China on Tuesday urged India to “abide by its commitments” to restrict political activities of exiled Tibetans in India, two days after Foreign Secretary Nirupama Rao met with the Dalai Lama.
“China has expressed its position clearly to the Indian side over this issue,” Foreign Ministry spokesperson Qin Gang said when asked about Ms. Rao's meeting with the exiled Tibetan religious leader in Dharamsala.
“The Indian government has expressed on many occasions to China that it recognises Tibet Autonomous Region as part of the People's Republic of China, and it would not allow exiled Tibetans in India to conduct anti-China political activities,” he said. “We hope India could abide by its commitments on Tibet-related issues, and properly handle all relevant issues.”
China's measured response on Tuesday marked a striking contrast from the government's displeasure at the Indian government November last, when the Dalai Lama travelled to the Tawang monastery in Arunachal Pradesh. China has voiced claims on parts of the State, including Tawang, and exerted pressure on the Indian government to prevent the visit.
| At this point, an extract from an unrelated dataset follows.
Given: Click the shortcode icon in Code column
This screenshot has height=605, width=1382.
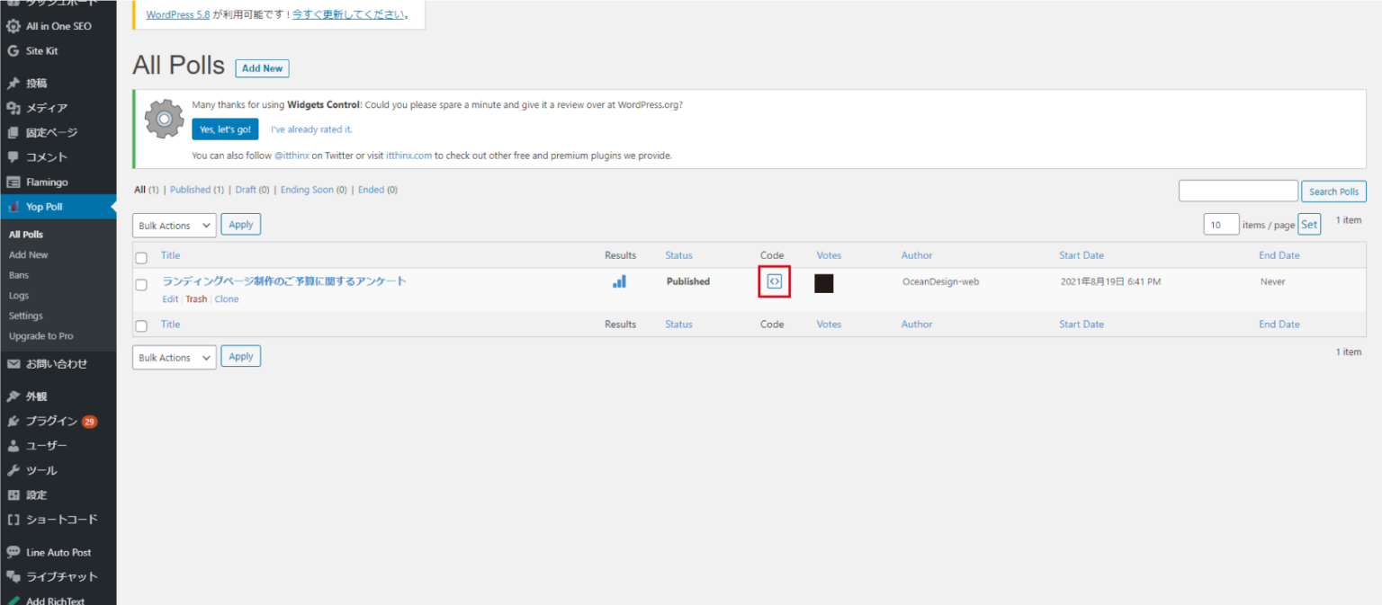Looking at the screenshot, I should [x=774, y=281].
The Chinese government then blamed the Dalai Lama for trying to “sabotage” and “wreck” China's relations with India, though Indian officials said the Tibetan religious leader's visit to the State was purely for religious reasons.
Prime Minister Manmohan Singh told his Chinese counterpart Wen Jiabao in talks October last that the Dalai Lama was an “honoured guest” of India and free to travel anywhere within the country. India has, however, assured China that it would clamp down on any “anti-China” activities by Tibetan separatists on Indian soil.